All I want to do is go back to bed. I fear that if I close my eyes, I will wake up drowning in a bowl of Rice Krispies. I start to eat and ignore the fact that my left foot still hasn't awakened since getting out of bed and is as useless as a bowl of Jell-O.
Why is it that when you have somewhere to go and children are involved that time flies? It was just 6 o'clock not 15 minutes ago.
That's when I rush the kids along forgetting the basic manners my wife and I have tried to instill in them. Lucky for me, they are not yet keen enough to ask me to say the magic word, so it's more like barking orders than giving instructions: get dressed, brush your teeth, hurry up, wipe your face, put on your shoes.
You'd be surprised that this pastor does get grouchy at times -- mostly between 6 and 9 a.m.
I don't know how it happens, but after breakfast my feet carry me into the bedroom and bathroom. My hands are on auto pilot and, before long, we are rushing out of the door.
I notice that one of those two lovely children -- I won't say any names -- still has bed-head. He stops at the bird bath to poke at it with sticks, as if he's never seen water or a birdbath before. I rush him to the car and tell him to buckle in, and, "Buckle in now!"
Then it hits me. These children, along with the one who birthed them, are the most important people in my life, and here I am rushing them along in life. Did I even smile yet? Have I said at least one nice thing? Have I complimented them on how proud I am that they can dress themselves and brush their own teeth in the first place, that poking around in the bird bath may the first signs of genius or scientific inquiry?
I think I am too impatient. I miss out on the small things in life to make time for what I mistakenly believe are the big things: meetings, schedules, agendas. What am I teaching my family by my behavior? Am I even being patient with myself?

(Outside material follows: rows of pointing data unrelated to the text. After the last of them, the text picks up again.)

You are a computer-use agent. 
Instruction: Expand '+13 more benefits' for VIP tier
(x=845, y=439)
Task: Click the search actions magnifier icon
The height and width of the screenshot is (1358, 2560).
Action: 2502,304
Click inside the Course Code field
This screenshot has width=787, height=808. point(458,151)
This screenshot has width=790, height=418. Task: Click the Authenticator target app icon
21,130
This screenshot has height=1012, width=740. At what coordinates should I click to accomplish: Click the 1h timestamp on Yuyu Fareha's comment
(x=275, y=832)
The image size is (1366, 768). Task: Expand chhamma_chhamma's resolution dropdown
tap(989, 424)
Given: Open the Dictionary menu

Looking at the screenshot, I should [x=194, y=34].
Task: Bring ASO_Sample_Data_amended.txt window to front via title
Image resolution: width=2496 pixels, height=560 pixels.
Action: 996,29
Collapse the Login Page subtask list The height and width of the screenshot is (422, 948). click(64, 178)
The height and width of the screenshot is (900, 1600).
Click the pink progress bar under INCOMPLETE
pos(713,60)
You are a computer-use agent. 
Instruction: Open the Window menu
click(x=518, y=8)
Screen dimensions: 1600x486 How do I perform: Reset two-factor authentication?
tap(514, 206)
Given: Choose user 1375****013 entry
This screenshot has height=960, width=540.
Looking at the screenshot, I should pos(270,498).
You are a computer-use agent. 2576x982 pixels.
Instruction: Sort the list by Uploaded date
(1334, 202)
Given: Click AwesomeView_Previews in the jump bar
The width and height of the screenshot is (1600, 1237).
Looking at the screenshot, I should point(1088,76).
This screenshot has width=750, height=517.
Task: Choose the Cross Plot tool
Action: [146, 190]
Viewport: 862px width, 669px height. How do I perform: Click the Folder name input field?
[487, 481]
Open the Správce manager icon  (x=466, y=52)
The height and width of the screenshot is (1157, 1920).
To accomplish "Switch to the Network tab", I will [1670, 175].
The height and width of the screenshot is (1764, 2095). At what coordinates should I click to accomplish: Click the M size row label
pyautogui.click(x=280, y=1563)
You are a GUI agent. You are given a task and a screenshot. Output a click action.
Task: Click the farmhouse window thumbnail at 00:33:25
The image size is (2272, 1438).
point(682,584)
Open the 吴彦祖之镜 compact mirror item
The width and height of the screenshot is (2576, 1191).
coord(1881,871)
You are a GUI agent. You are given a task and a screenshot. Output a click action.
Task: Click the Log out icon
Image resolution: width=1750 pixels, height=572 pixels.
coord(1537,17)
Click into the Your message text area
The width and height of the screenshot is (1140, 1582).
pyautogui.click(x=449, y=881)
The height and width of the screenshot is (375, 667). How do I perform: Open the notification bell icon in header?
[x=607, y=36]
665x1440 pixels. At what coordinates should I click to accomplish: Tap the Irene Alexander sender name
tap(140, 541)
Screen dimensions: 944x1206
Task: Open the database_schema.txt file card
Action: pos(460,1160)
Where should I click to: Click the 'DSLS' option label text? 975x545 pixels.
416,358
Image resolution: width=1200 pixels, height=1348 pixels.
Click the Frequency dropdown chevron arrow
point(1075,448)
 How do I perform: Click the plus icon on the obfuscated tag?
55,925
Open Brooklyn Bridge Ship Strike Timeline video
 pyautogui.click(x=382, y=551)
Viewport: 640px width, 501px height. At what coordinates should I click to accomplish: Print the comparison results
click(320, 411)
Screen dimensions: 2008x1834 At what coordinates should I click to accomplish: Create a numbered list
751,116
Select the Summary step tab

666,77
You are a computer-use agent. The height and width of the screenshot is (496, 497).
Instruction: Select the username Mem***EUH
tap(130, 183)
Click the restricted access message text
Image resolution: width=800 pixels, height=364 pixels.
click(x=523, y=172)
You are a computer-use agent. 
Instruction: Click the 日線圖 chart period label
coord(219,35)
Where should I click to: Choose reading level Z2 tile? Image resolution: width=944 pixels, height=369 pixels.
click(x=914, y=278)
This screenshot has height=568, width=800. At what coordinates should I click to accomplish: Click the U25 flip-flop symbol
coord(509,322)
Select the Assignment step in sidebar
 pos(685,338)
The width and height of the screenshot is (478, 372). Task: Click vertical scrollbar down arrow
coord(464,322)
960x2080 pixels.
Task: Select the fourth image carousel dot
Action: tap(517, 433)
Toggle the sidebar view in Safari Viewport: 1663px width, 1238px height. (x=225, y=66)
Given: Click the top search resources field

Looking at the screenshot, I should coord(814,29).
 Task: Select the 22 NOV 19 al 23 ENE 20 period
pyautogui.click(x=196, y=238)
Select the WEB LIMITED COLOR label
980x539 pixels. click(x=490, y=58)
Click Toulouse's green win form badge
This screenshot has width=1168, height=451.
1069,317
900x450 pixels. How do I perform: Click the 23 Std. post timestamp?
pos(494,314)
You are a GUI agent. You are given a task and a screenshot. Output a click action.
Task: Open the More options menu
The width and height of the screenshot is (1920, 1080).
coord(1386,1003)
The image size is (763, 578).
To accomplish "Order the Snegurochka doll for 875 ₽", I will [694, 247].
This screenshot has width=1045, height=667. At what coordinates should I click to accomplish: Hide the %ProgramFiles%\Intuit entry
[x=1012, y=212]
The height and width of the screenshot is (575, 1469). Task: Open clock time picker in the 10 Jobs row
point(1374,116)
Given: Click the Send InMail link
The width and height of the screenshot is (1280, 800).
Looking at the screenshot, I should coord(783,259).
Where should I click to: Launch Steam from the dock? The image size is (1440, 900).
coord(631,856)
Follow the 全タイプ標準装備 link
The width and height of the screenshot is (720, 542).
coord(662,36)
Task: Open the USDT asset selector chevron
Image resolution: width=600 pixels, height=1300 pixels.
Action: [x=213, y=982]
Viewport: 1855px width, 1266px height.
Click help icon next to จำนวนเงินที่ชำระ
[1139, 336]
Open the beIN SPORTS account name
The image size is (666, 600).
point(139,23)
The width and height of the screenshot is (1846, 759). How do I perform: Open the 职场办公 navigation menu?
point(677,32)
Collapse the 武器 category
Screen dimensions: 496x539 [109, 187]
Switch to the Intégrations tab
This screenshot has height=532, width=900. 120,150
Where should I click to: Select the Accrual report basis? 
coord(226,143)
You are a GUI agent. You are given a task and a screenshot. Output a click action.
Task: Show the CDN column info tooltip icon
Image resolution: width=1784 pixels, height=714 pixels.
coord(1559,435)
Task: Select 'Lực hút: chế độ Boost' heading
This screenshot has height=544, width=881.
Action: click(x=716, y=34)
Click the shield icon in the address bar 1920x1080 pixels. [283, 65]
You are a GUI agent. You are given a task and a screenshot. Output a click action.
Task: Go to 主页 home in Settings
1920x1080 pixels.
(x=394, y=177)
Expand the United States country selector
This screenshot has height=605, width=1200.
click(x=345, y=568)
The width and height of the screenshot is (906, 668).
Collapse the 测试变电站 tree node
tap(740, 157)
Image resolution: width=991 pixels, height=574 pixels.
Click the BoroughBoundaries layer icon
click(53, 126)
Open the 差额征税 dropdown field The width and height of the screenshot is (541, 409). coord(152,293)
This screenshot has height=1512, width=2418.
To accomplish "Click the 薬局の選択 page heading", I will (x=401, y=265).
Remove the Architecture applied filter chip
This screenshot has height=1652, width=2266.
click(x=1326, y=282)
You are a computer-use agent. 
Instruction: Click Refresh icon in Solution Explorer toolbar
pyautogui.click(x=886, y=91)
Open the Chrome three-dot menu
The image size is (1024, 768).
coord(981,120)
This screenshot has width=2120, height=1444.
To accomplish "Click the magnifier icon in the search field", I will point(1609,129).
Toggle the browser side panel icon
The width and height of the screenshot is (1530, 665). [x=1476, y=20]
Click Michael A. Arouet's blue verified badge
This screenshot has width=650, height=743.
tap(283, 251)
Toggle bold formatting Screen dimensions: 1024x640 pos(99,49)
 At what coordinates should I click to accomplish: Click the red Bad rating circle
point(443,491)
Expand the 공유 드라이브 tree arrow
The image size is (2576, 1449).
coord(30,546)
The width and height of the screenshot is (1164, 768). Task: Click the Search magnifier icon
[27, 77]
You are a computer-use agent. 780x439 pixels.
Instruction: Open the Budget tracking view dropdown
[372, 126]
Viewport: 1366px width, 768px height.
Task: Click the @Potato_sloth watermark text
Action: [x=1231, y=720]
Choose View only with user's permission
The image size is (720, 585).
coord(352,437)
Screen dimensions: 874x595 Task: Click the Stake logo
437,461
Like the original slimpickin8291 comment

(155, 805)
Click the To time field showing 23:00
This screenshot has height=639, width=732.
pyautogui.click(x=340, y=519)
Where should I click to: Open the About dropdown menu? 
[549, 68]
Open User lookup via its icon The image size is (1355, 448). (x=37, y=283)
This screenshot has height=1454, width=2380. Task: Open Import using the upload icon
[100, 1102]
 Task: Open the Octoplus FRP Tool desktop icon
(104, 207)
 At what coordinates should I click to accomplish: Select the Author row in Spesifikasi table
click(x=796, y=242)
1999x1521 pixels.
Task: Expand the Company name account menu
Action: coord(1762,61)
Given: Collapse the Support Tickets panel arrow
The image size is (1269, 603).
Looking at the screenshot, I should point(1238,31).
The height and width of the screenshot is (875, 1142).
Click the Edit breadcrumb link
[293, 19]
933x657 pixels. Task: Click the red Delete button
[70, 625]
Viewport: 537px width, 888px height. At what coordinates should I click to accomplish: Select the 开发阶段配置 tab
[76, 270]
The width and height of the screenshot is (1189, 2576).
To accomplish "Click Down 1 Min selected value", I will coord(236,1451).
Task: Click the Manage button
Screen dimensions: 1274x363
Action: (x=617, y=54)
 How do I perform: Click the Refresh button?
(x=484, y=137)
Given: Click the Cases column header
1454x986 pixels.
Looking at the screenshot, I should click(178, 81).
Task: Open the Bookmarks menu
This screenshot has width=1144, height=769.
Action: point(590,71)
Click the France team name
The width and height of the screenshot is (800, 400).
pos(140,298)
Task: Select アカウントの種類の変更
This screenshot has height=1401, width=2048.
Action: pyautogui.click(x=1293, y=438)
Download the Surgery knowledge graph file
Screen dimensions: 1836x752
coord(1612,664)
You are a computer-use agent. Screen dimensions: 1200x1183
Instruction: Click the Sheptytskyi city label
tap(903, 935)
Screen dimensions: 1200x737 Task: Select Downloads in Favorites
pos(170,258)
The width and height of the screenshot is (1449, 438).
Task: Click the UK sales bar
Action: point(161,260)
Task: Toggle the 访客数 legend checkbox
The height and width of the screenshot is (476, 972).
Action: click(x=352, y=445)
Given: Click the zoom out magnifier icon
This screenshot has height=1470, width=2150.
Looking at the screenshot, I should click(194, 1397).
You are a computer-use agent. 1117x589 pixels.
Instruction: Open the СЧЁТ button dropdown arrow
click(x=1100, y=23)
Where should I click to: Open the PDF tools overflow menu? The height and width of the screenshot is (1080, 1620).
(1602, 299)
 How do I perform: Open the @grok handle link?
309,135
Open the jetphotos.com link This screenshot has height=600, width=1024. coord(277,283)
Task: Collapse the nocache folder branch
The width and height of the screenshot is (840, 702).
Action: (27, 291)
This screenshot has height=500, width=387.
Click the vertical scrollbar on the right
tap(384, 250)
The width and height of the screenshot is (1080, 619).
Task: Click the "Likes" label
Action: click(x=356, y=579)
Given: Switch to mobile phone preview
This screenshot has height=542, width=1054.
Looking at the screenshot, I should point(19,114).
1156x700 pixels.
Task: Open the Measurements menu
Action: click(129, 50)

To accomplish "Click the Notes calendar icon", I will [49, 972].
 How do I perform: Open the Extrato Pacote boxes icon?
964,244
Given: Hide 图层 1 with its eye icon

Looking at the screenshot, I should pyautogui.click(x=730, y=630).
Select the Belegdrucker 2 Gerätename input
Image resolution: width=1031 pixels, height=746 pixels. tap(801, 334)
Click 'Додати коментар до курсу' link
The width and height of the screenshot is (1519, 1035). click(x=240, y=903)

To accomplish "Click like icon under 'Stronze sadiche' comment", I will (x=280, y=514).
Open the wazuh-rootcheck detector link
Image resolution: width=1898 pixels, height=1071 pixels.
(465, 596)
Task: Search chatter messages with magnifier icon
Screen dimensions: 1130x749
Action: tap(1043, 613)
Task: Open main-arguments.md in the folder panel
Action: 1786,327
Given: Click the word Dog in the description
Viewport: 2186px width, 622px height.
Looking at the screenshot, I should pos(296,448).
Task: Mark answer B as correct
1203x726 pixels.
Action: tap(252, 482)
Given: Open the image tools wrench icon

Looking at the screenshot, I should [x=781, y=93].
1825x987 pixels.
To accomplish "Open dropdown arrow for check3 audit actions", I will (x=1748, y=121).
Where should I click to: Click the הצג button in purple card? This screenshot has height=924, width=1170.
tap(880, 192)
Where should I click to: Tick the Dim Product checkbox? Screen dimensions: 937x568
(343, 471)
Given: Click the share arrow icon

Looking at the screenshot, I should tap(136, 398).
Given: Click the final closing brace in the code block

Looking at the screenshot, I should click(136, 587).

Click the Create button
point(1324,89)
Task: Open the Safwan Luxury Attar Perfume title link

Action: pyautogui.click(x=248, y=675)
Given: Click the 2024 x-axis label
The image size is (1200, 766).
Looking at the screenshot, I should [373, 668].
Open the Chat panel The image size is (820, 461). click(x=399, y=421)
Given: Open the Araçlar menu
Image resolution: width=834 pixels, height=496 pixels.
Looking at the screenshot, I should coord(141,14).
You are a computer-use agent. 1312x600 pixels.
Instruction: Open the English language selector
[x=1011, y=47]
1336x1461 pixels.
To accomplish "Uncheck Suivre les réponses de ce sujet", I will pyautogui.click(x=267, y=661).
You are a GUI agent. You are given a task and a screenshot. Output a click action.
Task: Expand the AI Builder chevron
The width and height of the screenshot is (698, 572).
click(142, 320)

This makes me wonder how God feels about me. There must be times when he jokes with angels, "Look at this one. You'd think he never took care of children before."
According to Paul, patience is one of the fruits of the spirit, along with other virtues such as joy and peace. We like joy and peace and all the rest, but we don't seem to have the time to be patient.
In the Greek, the word for patience is "hupomonay," and actually means "to abide" or "to persevere." Another word that the Bible translates for patience is "makrothumia," which means "longsuffering."
Either way, patience is not a luxury to take for granted; rather, it is the measure of our ability to endure the very pull of time itself.
Time: We all need more of it because we never have enough of it. Yet, from God's point of view, time is not so limited; and, for Christians who see salvation as a guarantee to eternal life, our time has no end so why rush through life?
We still insist on following the world's time, however, and because of that, we fail to see that patience is love in action. "Love is patient" indeed.